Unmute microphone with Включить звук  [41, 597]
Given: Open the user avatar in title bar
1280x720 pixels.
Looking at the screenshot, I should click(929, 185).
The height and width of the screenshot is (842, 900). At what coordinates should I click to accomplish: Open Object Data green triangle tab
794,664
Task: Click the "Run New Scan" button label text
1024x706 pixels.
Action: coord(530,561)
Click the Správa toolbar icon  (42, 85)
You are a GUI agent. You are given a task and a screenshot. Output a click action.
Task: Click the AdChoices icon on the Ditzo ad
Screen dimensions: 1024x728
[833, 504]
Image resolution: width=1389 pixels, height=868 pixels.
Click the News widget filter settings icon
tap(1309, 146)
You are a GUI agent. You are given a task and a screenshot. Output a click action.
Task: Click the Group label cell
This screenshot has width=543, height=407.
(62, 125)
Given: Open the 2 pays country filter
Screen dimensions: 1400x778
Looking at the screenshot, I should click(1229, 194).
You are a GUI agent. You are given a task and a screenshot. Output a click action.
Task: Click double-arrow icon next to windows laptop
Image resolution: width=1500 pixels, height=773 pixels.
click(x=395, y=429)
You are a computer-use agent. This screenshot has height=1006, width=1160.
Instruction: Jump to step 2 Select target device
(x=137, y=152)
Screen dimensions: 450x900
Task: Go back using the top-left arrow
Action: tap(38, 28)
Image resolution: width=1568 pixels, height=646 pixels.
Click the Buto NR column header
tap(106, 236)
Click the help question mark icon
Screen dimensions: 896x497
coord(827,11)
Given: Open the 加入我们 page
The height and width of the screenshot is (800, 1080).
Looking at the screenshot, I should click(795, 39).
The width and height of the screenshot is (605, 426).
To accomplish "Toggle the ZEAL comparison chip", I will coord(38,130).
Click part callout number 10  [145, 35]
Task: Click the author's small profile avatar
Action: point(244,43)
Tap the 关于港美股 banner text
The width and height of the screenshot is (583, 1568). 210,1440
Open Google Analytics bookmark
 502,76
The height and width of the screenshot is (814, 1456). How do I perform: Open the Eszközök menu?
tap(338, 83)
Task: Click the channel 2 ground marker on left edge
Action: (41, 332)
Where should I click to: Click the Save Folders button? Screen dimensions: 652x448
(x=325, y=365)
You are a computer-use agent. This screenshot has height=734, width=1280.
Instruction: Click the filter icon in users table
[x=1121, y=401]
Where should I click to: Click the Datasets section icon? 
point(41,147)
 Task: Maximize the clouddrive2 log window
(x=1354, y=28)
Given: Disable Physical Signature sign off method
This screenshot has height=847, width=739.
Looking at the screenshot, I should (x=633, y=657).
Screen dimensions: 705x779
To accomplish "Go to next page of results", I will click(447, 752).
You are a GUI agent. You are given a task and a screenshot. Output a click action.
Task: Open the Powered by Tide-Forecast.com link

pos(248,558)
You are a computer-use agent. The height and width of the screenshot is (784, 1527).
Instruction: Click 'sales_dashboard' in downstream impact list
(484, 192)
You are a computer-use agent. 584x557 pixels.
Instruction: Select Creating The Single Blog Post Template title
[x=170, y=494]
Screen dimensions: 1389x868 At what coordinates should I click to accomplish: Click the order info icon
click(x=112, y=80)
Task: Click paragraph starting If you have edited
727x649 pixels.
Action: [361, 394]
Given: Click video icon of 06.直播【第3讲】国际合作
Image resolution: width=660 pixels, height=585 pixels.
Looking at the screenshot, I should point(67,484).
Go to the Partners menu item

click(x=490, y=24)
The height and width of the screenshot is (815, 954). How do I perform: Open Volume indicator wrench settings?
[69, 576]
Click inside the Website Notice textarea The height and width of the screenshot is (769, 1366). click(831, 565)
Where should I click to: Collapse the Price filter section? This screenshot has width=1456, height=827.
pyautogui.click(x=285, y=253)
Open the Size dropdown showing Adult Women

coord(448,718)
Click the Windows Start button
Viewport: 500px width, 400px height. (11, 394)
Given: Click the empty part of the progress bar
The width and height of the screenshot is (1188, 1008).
■ ■ ■
_Task_
Copy out the material from the start through the line containing "click(x=395, y=429)", keeping every line unchanged.

_Response_
Unmute microphone with Включить звук  [41, 597]
Given: Open the user avatar in title bar
1280x720 pixels.
Looking at the screenshot, I should click(929, 185).
The height and width of the screenshot is (842, 900). At what coordinates should I click to accomplish: Open Object Data green triangle tab
794,664
Task: Click the "Run New Scan" button label text
1024x706 pixels.
Action: coord(530,561)
Click the Správa toolbar icon  (42, 85)
You are a GUI agent. You are given a task and a screenshot. Output a click action.
Task: Click the AdChoices icon on the Ditzo ad
Screen dimensions: 1024x728
[833, 504]
Image resolution: width=1389 pixels, height=868 pixels.
Click the News widget filter settings icon
tap(1309, 146)
You are a GUI agent. You are given a task and a screenshot. Output a click action.
Task: Click the Group label cell
This screenshot has width=543, height=407.
(62, 125)
Given: Open the 2 pays country filter
Screen dimensions: 1400x778
Looking at the screenshot, I should click(1229, 194).
You are a GUI agent. You are given a task and a screenshot. Output a click action.
Task: Click double-arrow icon next to windows laptop
Image resolution: width=1500 pixels, height=773 pixels.
click(x=395, y=429)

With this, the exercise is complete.